Keep up the good work, you may save a life :)
Kathy a,
Good for you for injecting nutritional sanity into that kid's life. In that example the mom was making the mistakes. A lot of the kids I work with have such absentee parenting that they choose their own foods. You can imagine what that menu is like.
Deb,
We all have our red light foods, mine is fried chicken...usually from a take out place. I think processed foods have a place as they were originally intended...a convenience food for those times when you couldn't (for whatever reason) cook real food. The problem today is they have become a mainstay.
Mrs. S,
Thanks. The floor is open so feel free to share your grocery tales...
Love Robin's comment.
I so hate shopping that I'm primarily fixated on getting in and getting out. No time to look at what other people are buying. I've been told before that I have the wrong attitude, but it remains okra to me.
My shameful under-the-tomatoes-and-peppers confession, as the Bums know since I once ate a whole bag in front of them: Doritos.

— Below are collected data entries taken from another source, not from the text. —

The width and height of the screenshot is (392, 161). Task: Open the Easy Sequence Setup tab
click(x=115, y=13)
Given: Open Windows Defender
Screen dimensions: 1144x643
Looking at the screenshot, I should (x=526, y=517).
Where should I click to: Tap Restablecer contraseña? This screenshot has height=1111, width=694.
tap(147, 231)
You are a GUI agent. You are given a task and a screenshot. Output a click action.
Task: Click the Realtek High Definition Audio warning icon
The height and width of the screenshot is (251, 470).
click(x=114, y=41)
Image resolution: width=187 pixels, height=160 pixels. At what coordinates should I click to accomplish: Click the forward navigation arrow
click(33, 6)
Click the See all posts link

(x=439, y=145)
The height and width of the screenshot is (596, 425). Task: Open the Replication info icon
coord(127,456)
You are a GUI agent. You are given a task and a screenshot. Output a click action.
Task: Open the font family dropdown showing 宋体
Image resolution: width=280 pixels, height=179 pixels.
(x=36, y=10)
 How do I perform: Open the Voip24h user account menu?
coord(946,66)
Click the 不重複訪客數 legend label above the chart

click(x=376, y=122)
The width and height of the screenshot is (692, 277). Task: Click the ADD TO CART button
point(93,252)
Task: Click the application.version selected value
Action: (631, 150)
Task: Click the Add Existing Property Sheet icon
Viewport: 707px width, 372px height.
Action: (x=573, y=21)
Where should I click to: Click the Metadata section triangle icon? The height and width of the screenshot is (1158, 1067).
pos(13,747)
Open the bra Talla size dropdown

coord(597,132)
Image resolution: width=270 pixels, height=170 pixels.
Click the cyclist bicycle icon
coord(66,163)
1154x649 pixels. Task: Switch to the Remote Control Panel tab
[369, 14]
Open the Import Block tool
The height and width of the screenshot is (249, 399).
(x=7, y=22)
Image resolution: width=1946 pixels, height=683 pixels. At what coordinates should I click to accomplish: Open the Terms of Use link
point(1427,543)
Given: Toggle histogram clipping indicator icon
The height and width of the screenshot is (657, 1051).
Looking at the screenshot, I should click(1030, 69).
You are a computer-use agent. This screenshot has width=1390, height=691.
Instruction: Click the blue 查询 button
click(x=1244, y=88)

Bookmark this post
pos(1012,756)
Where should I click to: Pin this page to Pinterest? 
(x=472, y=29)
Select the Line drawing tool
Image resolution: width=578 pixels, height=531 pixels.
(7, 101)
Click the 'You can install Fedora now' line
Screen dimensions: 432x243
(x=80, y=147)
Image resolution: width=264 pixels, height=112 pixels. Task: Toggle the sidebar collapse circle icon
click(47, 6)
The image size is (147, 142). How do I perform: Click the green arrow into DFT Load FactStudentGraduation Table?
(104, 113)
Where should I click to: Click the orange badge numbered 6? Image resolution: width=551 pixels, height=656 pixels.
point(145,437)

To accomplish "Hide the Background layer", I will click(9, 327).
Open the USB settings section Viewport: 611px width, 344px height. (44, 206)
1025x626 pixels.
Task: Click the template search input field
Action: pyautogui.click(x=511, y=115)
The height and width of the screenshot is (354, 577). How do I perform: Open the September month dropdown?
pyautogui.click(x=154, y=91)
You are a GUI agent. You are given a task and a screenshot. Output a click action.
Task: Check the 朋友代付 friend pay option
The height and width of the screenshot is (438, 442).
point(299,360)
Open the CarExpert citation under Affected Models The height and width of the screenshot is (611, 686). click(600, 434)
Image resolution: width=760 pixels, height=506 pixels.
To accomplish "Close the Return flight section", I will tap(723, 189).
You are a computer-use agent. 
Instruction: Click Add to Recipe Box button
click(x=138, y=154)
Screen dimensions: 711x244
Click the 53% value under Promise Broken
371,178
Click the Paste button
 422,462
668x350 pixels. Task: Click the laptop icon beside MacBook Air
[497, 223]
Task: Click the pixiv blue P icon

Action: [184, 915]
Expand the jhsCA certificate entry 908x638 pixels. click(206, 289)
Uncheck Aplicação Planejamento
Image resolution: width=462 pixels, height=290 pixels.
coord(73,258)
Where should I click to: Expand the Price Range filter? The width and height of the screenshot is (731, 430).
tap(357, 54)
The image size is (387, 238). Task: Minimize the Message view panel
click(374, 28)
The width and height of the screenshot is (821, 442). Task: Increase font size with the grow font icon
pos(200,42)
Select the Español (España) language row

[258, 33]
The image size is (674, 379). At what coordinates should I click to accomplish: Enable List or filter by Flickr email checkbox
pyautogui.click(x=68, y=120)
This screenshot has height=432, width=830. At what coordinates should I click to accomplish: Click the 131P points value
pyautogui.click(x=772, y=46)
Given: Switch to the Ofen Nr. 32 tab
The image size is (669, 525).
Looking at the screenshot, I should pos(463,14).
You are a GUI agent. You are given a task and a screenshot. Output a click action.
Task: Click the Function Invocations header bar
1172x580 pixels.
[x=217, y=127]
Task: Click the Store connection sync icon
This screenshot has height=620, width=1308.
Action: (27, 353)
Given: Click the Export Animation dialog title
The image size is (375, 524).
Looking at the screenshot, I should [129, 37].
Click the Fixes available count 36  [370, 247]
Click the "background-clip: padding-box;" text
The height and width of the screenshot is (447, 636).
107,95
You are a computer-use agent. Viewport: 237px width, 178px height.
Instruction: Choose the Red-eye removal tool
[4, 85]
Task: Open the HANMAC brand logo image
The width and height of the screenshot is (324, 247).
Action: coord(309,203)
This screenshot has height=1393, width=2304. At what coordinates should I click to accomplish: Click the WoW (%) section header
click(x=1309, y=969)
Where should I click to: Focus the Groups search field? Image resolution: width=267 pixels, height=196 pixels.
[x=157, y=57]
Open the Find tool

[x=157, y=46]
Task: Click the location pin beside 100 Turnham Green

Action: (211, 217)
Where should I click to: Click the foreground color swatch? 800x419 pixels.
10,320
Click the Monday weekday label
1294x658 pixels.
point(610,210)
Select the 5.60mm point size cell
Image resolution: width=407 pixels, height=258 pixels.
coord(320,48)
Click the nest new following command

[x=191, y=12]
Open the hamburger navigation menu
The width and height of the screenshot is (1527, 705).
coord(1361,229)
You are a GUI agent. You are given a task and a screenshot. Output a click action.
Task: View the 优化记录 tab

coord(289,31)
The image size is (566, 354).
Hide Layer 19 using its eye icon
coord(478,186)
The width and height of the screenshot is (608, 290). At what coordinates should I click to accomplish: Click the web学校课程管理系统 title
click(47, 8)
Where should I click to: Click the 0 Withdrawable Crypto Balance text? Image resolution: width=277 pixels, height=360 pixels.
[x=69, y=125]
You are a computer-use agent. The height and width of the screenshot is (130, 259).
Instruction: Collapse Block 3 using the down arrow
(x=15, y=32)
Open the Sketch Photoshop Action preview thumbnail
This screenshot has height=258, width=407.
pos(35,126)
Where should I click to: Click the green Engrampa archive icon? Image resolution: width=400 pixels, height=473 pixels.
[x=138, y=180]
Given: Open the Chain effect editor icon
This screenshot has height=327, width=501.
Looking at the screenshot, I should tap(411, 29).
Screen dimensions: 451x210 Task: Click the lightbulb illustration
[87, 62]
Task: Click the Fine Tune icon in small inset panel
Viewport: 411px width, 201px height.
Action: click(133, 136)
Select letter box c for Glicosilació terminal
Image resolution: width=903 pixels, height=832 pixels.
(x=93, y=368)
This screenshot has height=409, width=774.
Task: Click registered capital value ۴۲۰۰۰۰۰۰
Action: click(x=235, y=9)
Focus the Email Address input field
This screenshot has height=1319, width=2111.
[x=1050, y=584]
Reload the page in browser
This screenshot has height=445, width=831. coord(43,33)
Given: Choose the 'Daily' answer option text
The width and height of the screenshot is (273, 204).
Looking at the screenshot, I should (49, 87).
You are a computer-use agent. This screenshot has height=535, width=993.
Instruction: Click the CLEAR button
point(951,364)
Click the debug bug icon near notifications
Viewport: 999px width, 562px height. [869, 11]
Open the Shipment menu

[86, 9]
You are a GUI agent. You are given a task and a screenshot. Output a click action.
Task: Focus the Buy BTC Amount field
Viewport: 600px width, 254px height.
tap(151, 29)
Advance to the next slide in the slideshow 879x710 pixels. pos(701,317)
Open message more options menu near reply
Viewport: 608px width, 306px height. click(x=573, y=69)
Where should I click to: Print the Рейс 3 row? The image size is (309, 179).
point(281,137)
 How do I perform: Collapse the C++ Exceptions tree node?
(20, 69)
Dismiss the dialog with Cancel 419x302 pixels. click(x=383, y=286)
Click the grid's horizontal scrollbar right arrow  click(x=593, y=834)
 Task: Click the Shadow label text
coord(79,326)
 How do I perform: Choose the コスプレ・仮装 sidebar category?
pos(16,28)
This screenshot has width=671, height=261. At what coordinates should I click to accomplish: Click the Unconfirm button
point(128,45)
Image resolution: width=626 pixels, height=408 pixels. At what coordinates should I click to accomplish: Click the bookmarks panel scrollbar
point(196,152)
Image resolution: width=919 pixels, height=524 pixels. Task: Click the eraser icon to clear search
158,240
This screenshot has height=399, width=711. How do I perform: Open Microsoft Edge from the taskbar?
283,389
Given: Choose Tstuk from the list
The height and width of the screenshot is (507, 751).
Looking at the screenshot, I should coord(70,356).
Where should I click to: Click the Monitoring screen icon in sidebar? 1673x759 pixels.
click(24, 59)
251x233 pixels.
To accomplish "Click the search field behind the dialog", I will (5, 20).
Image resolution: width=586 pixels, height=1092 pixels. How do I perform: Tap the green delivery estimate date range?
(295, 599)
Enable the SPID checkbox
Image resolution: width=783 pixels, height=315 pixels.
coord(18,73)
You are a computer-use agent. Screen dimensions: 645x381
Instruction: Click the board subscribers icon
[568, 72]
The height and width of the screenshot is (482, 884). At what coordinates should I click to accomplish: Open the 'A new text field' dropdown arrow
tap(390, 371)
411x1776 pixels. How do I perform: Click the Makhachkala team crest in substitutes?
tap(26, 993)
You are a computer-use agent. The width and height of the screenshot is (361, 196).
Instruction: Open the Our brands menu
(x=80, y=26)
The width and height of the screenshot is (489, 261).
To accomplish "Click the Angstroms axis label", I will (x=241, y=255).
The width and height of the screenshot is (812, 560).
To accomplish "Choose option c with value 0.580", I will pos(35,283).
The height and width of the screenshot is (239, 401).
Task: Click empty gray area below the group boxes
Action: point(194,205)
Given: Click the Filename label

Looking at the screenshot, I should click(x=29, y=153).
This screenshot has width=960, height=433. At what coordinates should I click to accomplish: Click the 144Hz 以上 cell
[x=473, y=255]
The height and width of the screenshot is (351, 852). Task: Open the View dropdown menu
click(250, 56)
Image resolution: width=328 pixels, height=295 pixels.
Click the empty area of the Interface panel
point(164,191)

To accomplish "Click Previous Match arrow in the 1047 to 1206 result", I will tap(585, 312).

write the check oh I forgot the debit card has not reached the sticks yet hahahahaha
Wayne,
I have done that too. What is it about Dorito's?
Rick,
We were just wondering where you were. Mrs. FC and I were talking about you last night.
I'm guilty of NOT shopping very much. I used to be addicted to Wal-Mart going there once or twice a day and then my son was in an automobile accident and I kicked the habit.
Now we have extra money and my husband does the shopping, when needed.
I spent all afternoon Saturday people watching (actually judging)as I waited for my turn signals and brake lights to be mounted on my bike.
Your post was very funny and I thought I was the only person who secretly did that too at the grocery store.
I'm more likely to be embarrassed by my own purchases than to judge someone else's. I try to hide the sweets and chips beneath the broccoli.
Coconuts also have endearing little faces. You left that part out!